• _Exercise details_
Edit the passage in the post about the Duggars from "You’ll Notice I" up to and including "the title today.", replacing "safe space" with "welcoming place".

===== Supplied passage =====

You’ll Notice I Didn’t Say “Exactly Like”

I think the world would be a better place if we were all a little bit more like the Duggars.

Yes, those Duggars.

These Duggars.

Now, before you wig all the way out, let me remind you that:

A. This is a safe space, and everyone is welcome here–even people you might not agree with. Which, if you’re going to wig out in the ways I suspect you’re going to wig out, would include the Duggars themselves, if, by some absolutely bizarre set of circumstances, they happened to be reading this post (hi, Duggars!), and

B. Please review the title today.

Here’s where I’m going with this: How many of you have sat down and watched an episode or two of 19 Kids and Counting? And I don’t mean “watched it with a mixture of horror and shock, while mentally forming furious opinions about breeding little armies”; I mean objectively watched the show. Y’know, like an anthropologist or something.

===== Records provided =====

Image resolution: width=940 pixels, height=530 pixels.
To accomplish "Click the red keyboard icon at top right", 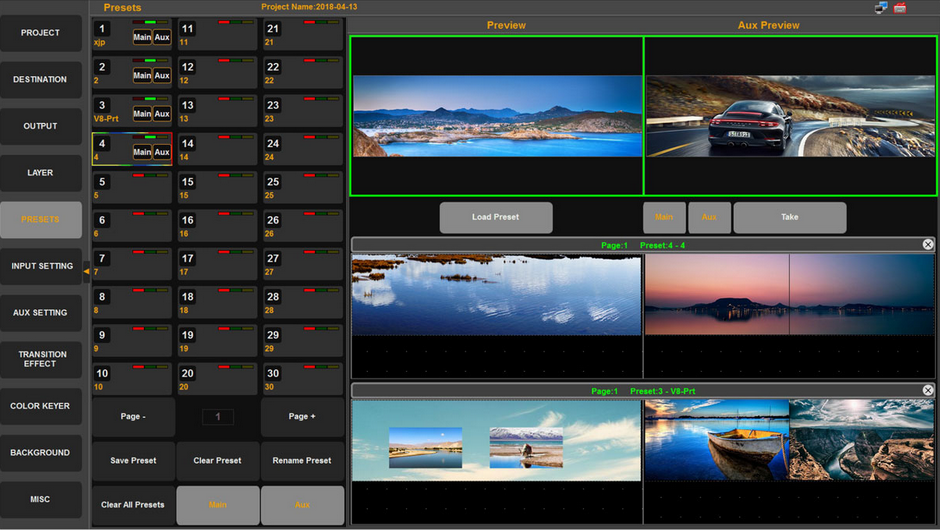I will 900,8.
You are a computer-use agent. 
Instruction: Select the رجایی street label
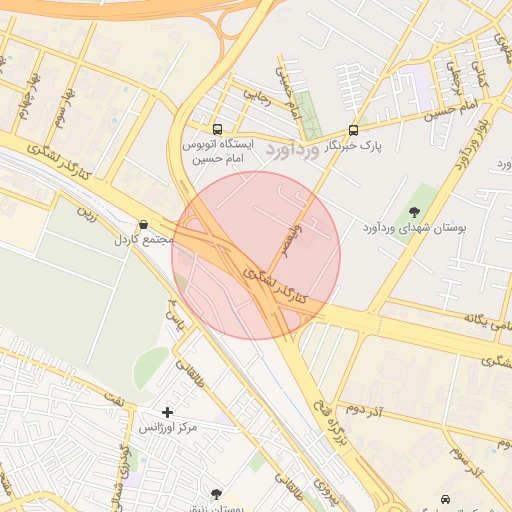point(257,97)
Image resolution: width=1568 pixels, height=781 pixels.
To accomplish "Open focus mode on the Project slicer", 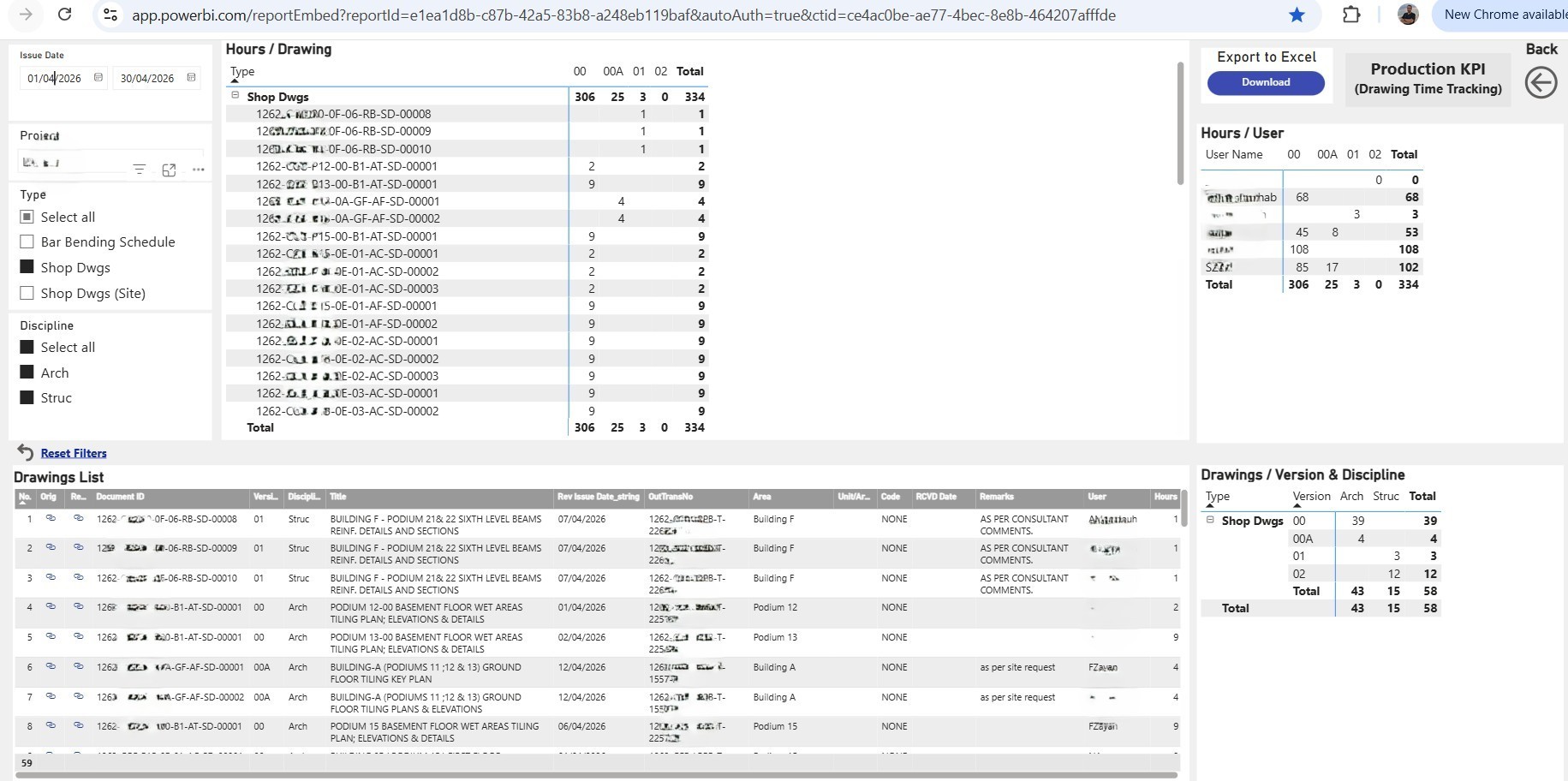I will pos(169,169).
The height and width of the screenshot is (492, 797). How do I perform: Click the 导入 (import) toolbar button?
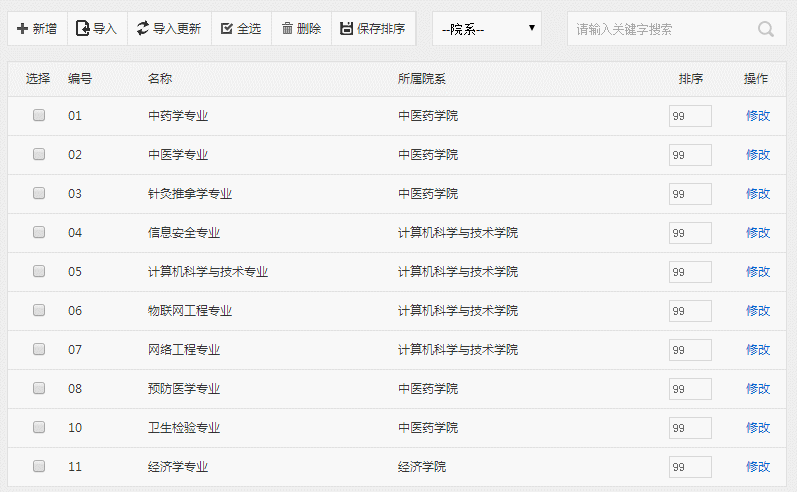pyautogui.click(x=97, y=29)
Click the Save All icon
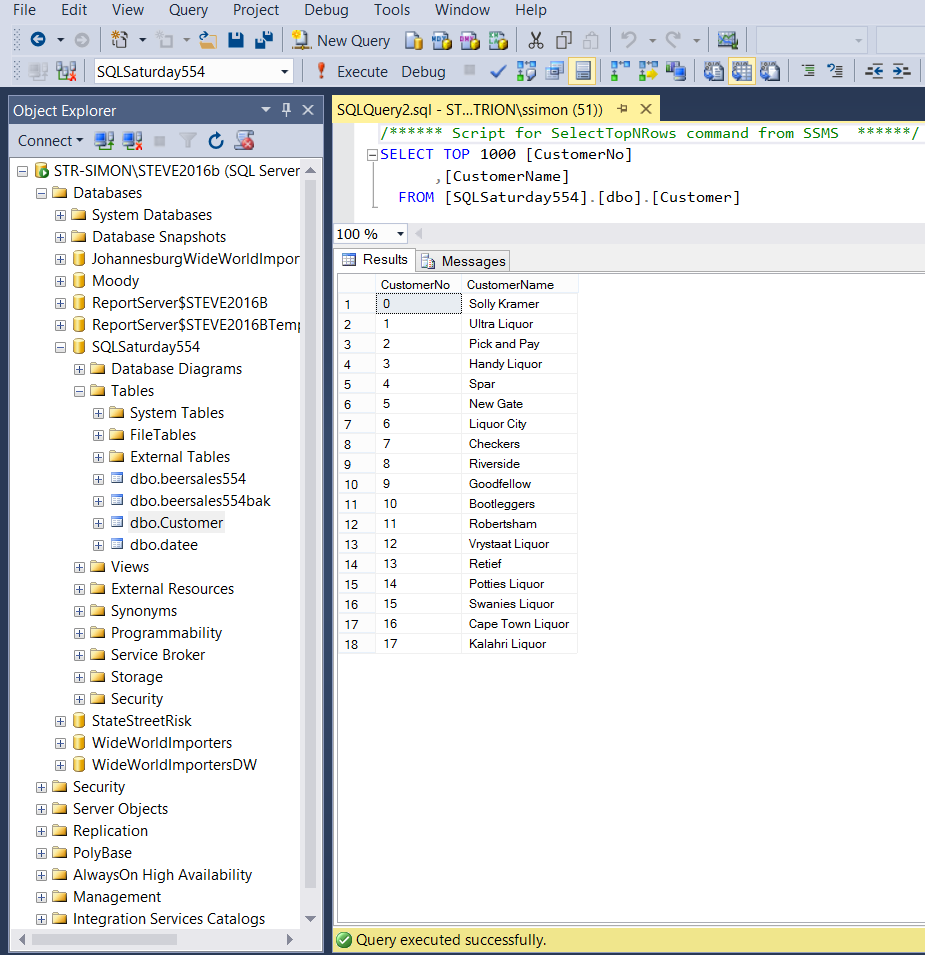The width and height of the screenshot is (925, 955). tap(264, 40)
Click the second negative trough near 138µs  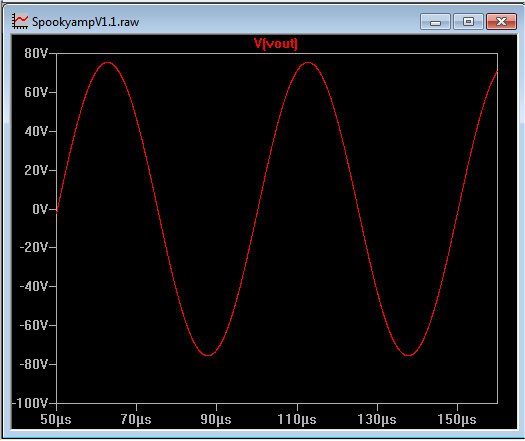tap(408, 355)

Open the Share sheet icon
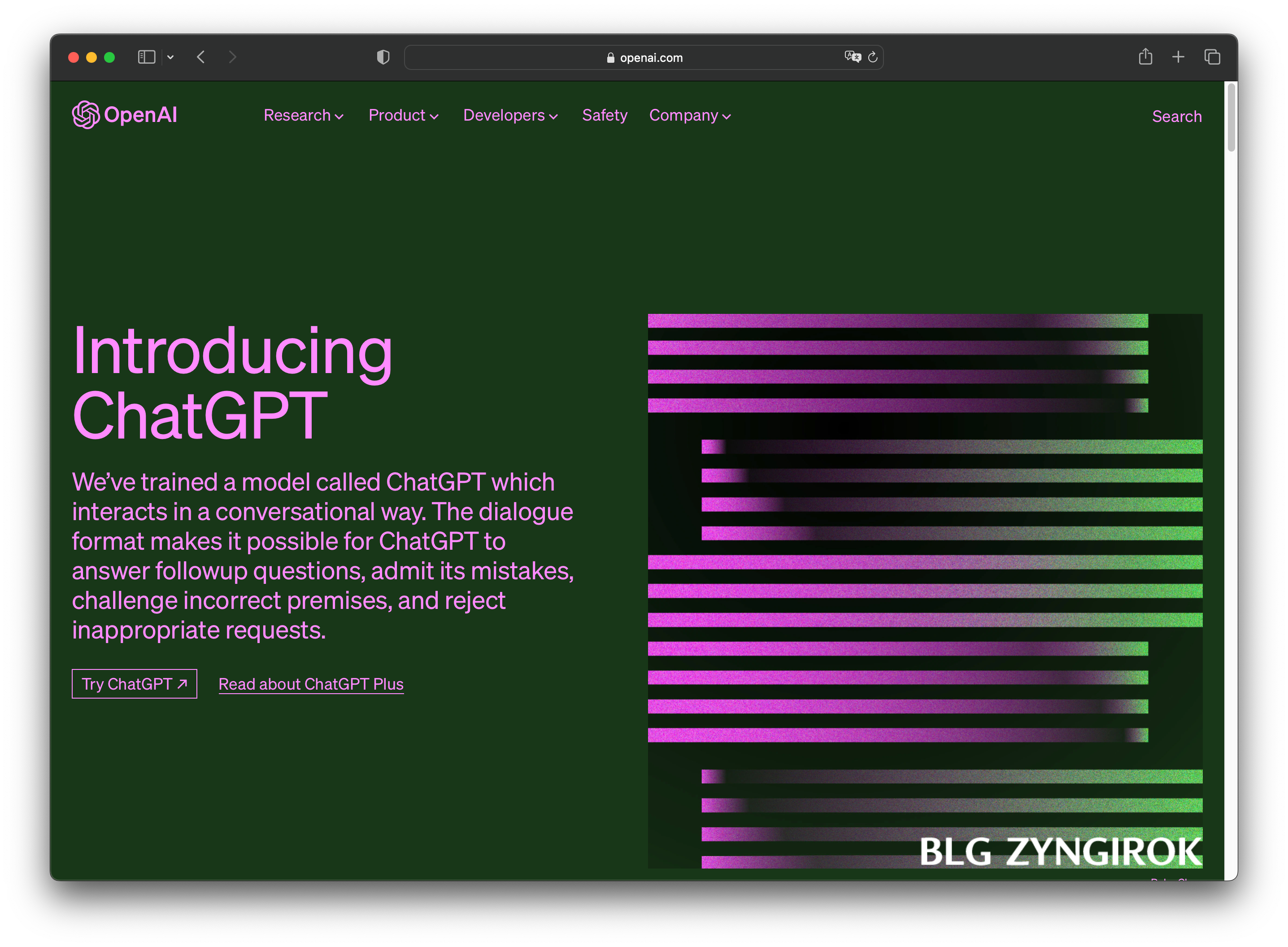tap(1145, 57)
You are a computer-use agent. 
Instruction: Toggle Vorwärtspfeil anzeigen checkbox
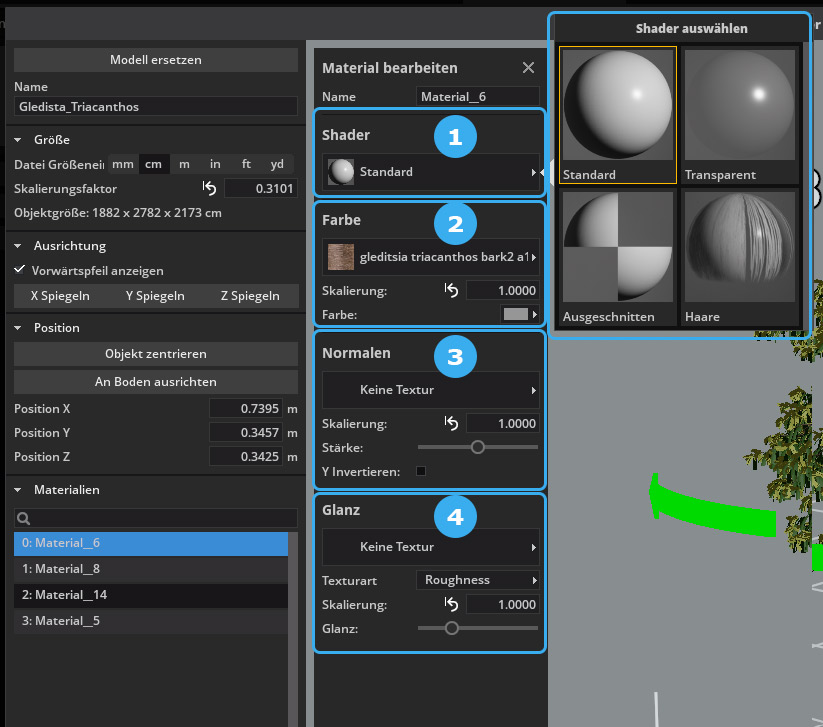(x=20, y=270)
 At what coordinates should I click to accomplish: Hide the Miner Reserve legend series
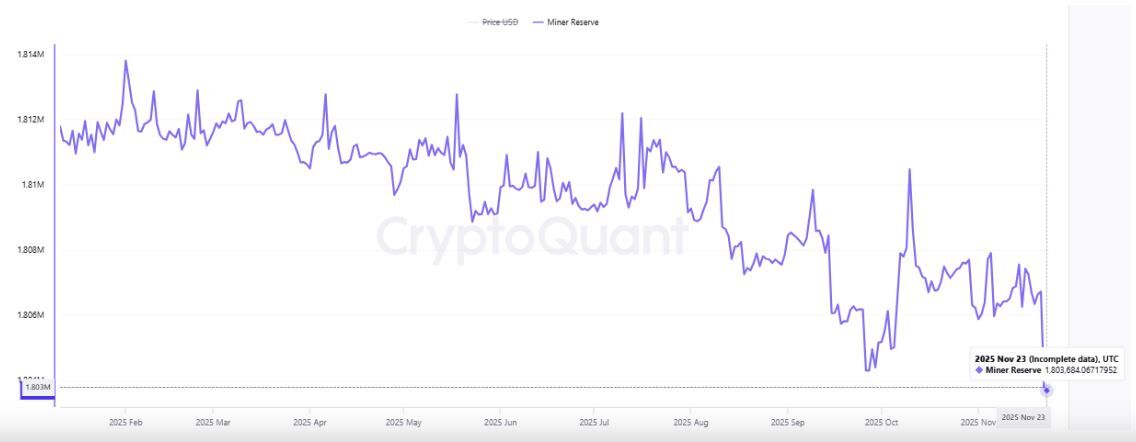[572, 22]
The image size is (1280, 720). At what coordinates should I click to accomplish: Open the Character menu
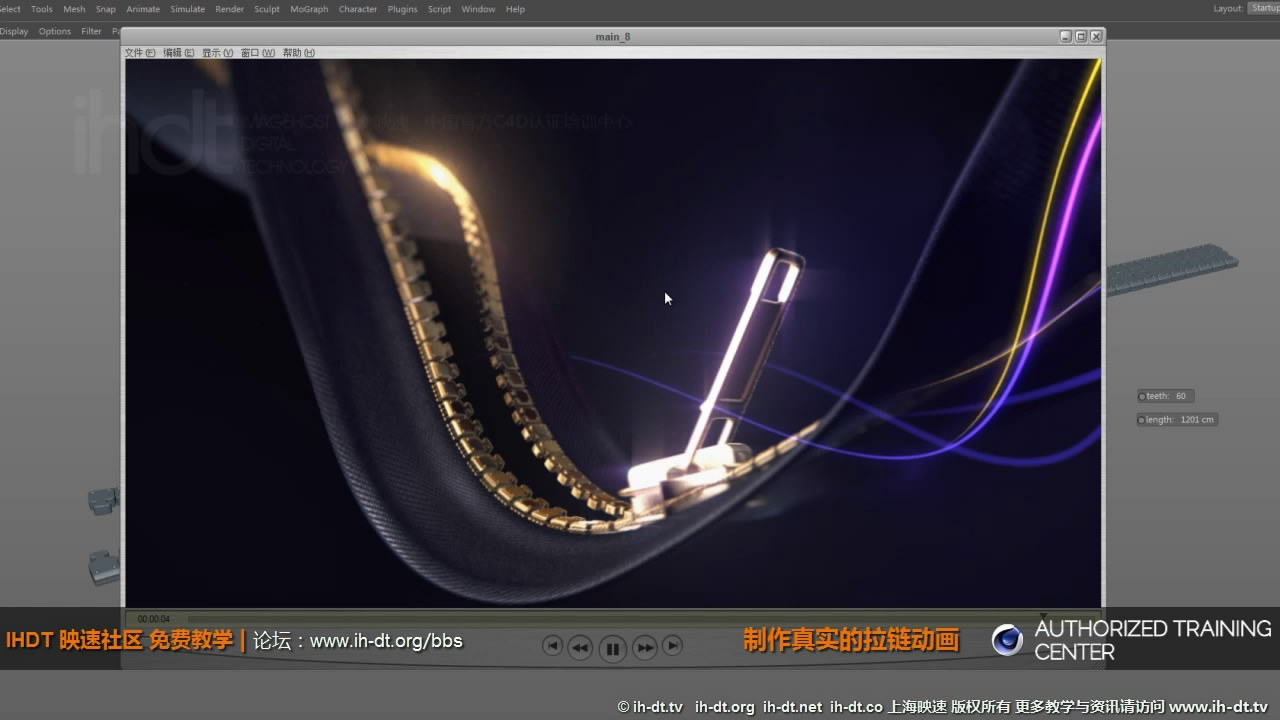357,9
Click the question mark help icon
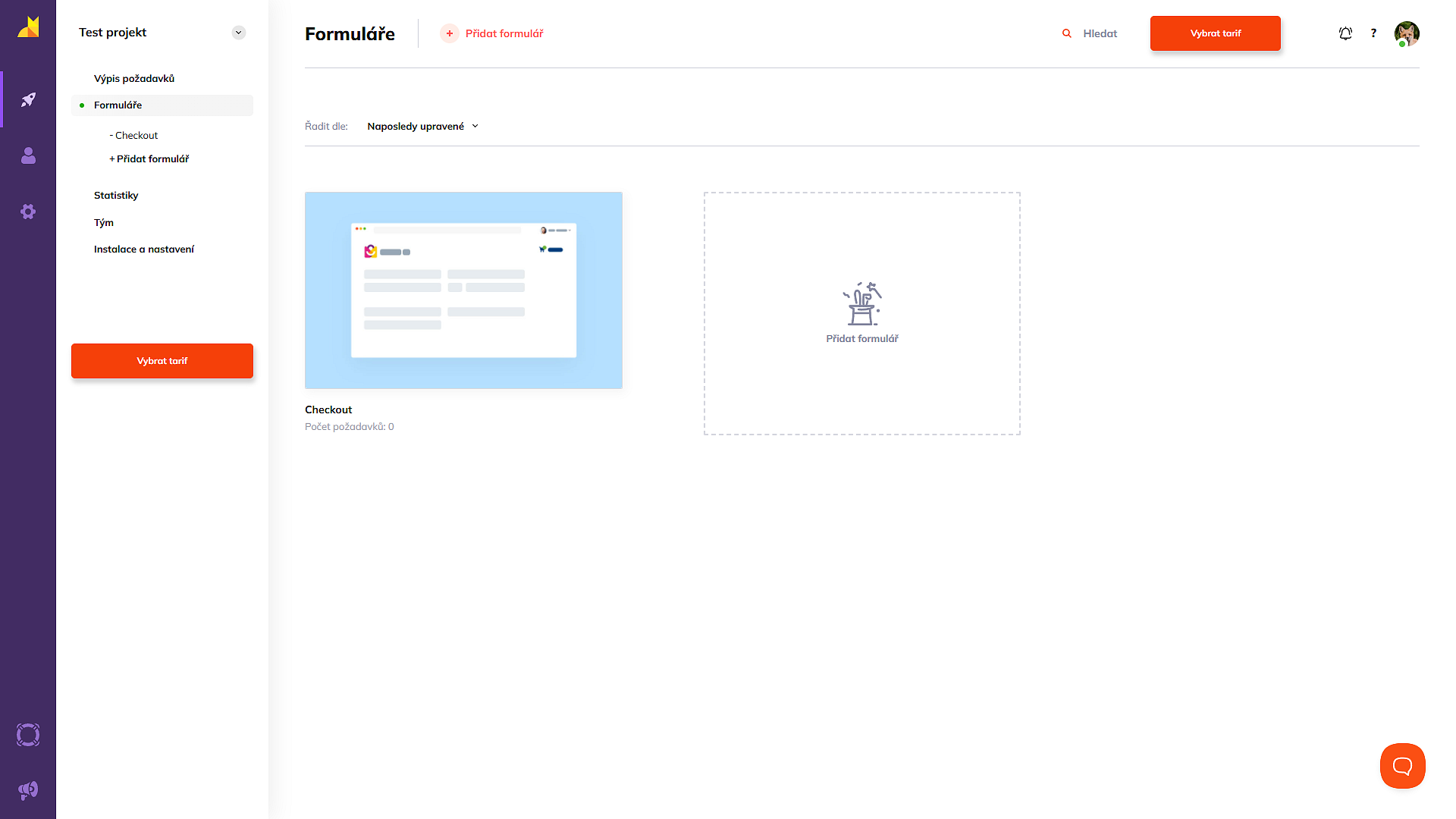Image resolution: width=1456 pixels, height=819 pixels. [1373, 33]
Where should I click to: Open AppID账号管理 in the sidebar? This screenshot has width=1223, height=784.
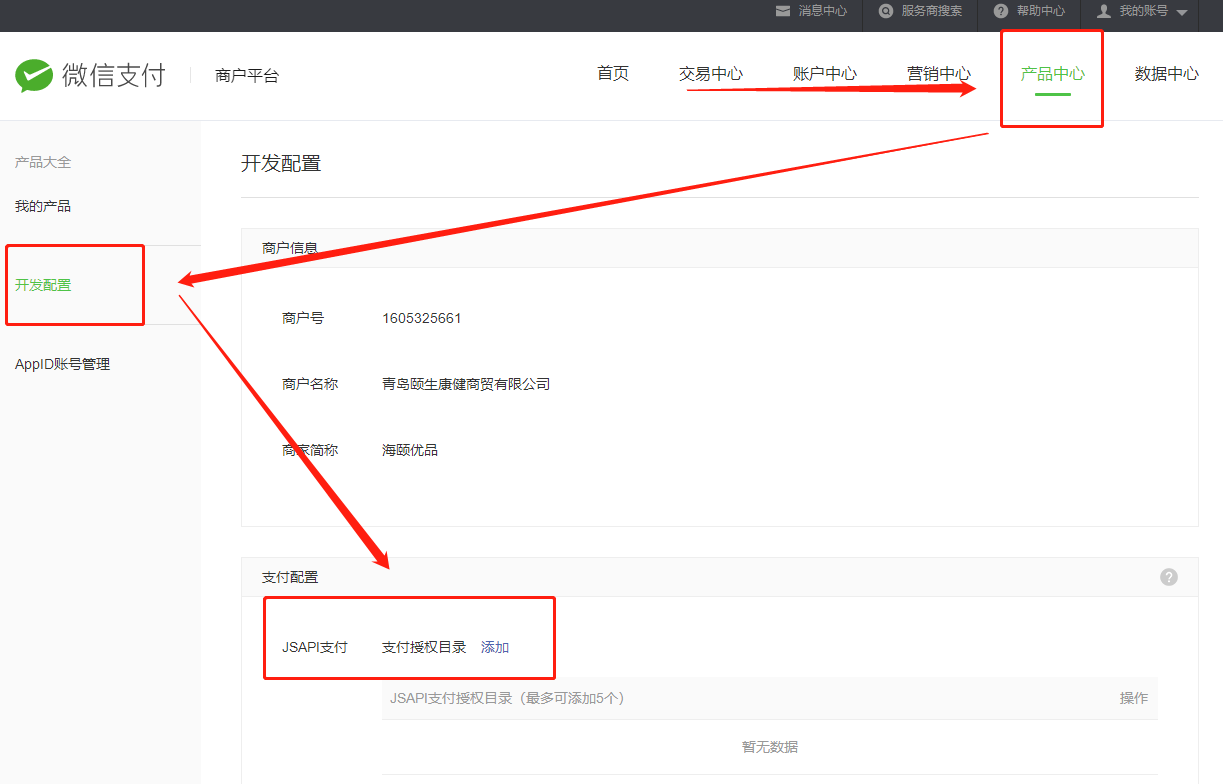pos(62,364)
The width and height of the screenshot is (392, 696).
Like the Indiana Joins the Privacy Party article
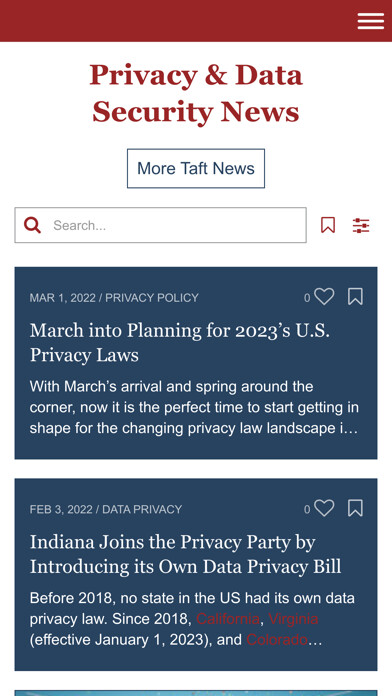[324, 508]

=====

• _Result of this task_
You’ll Notice I Didn’t Say “Exactly Like”

I think the world would be a better place if we were all a little bit more like the Duggars.

Yes, those Duggars.

These Duggars.

Now, before you wig all the way out, let me remind you that:

A. This is a welcoming place, and everyone is welcome here–even people you might not agree with. Which, if you’re going to wig out in the ways I suspect you’re going to wig out, would include the Duggars themselves, if, by some absolutely bizarre set of circumstances, they happened to be reading this post (hi, Duggars!), and

B. Please review the title today.